Icelandic hospitality and creativity are legendary. The 10th Reykjavik International Film Festival was a showcase for both as well as an impressive roster of films Icelandic and International.
In addition the festival included a mini-conference Earth 101 at which selected documentary filmmakers met with some of the finest minds in sociology and climate change. One particularly fascinating panel was “Climate Change and Cinema – Reaching Out to the World”. Three world-renowned scientists Michael Mann, Stefan Rahmstorf and Peter Sinclair succinctly helped explain the limitations of narrative films in showing the slow but inexorable advance of climate change.
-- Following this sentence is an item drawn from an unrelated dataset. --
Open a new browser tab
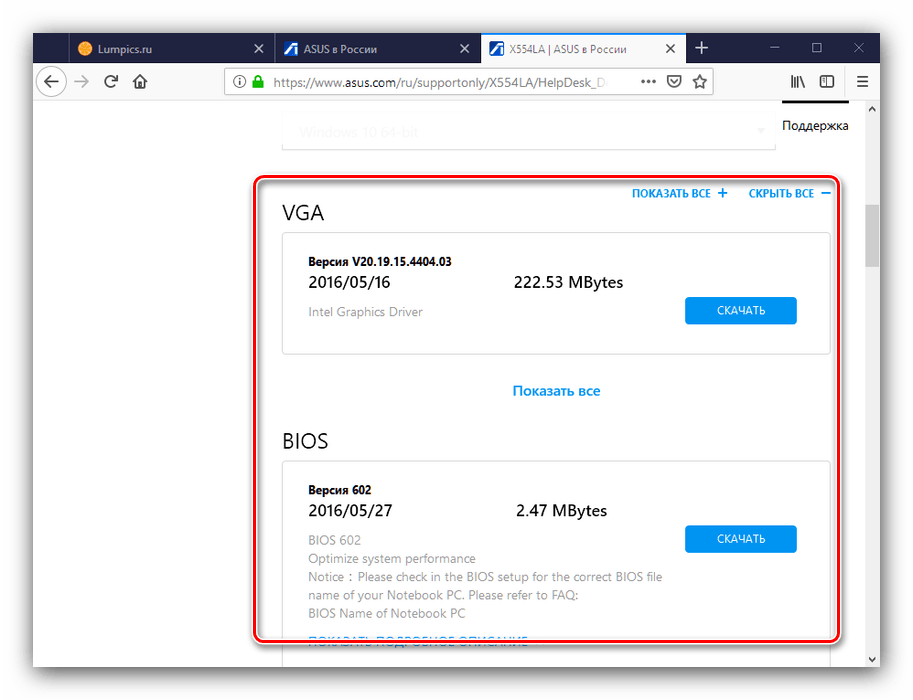Image resolution: width=913 pixels, height=700 pixels. click(x=702, y=48)
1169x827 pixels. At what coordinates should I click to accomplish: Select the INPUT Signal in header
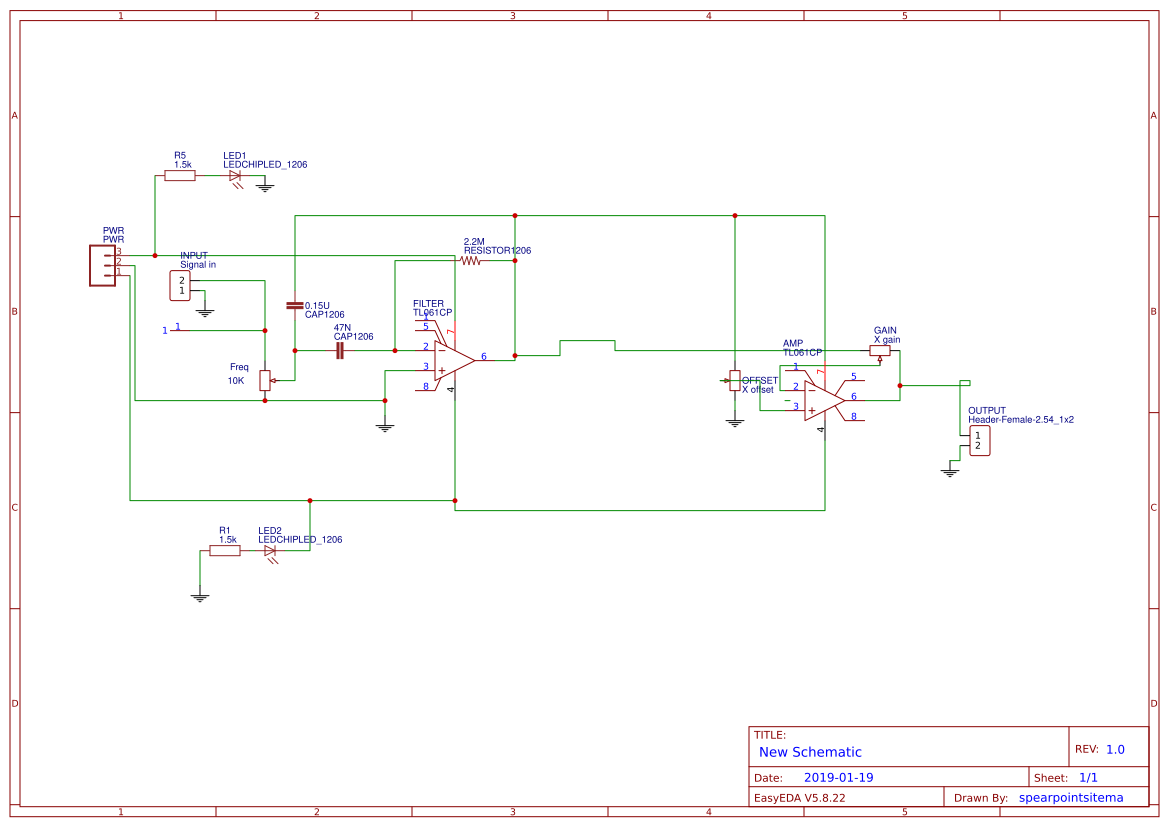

Documentaries like Stephen Smith and Julia Szucs’ Vanishing Point and Patrick Gambuti Jr’s Greedy Lying Bastards can help give realistic dimension to a problem so huge it is hard to convey accurately in a 90 minute blockbuster.
Two of the talented filmmakers at the Festival, Anne Aghion and Simon Brook, are old friends of 3 Generations’. They were each invited to screen their respective films My Neighbor, My Killer and Indian Summer, reflecting RIFF’s ecumenical approach to telling “the biggest story of our times”. From Rwanda to India, from genocide to fighting cancer with Ayurveda, well-told documentaries are a way to cross borders and inform us all on a global scale. It is no coincidence that a country in the arctic north would so ably embrace the looming threat of climate change and that its signature film festival would focus on this issue. I was impressed and honored to be there. There is much to learn and much to do. Check out Peter Sinclair’s blog Climatecrocks.com and Michael Mann’s book The Hockey Stick and the Climate Wars.